In response, Israel’s air force began bombing Hamas and Islamic Jihad strongholds in the Gaza Strip, which has also been accompanied by a ground invasion. However, since these organizations store their weapons in, and launch their rockets from, mosques, schools, hospitals, and civilians’ houses, and due to the population density in that sliver of land, thousands of innocent Gazan citizens – of all ages – have been killed and wounded, with the numbers alarmingly increasing every day. The humanitarian crisis that characterized the Gaza Strip before this war has worsened: Most people lack water, food, medicine, and electricity. Close to 2 million Gazans fled their homes from the north and Gaza City, which were bombarded around the clock, in desperate attempts to find some small degree of safety and humanitarian aid in southern areas.

While we know how this war started, part of a long and bloody history, none of us know how and when it will end. Will Hezbollah become heavily involved, adding a northern front? Will Egypt, Jordan, and/or Syria come to the aid of Gaza? And what about Abu Mazen’s fragile regime? Will Palestinian forces in the West Bank join the armed struggle? The bigger questions focus on the part that Iran, the United States, and other nations will play in this war. Will October 7, 2023 go down in history as the day that World War III began, eventually claiming millions of lives around the globe?

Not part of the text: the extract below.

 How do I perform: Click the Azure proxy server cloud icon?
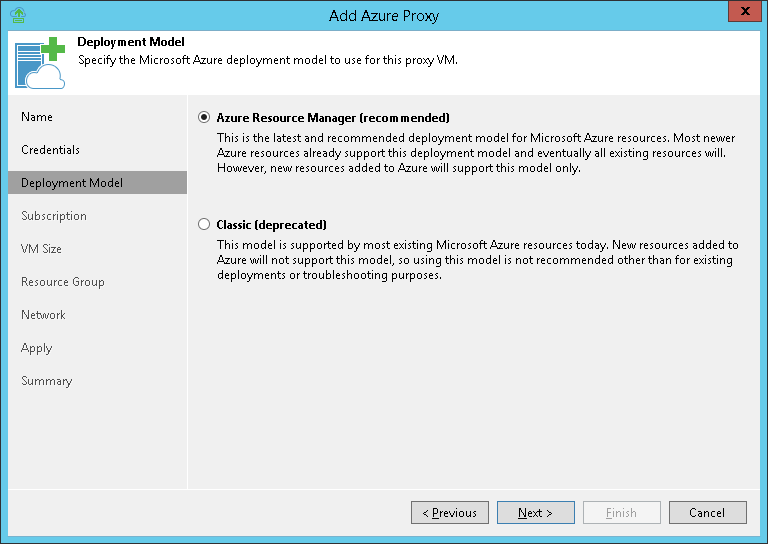click(x=40, y=64)
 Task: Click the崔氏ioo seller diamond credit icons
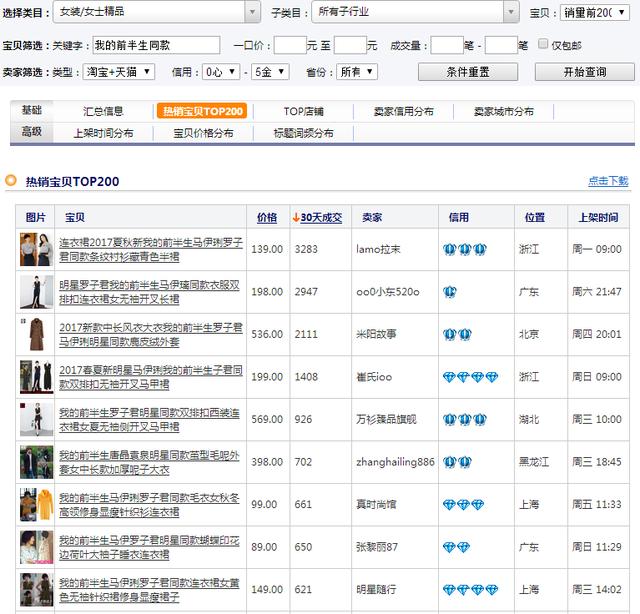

While we lack answers to these questions, what we do know is that this war will eventually end. Those of us left standing – here and there – will then have to pick up the pieces. It will be our joint task to promote human dignity – here and there – something that we have failed at miserably thus far. When that day comes, we hope that the psychosocial understandings we present in this book will help us–them in our–their work toward a sustainable peace. The first step must include listening deeply to Palestinians’ and Israelis’ personal narratives of the horrors that we have faced. In order to move forward, we must learn what ordinary people experienced, using their–our stories to help light our path out of this darkness.

We now turn to our book written in our “prehistoric” world. While we know that life – here and there – is no longer what it once was, we believe that our ideas fashioned in those distant times have relevance for the world in which we so desire to live.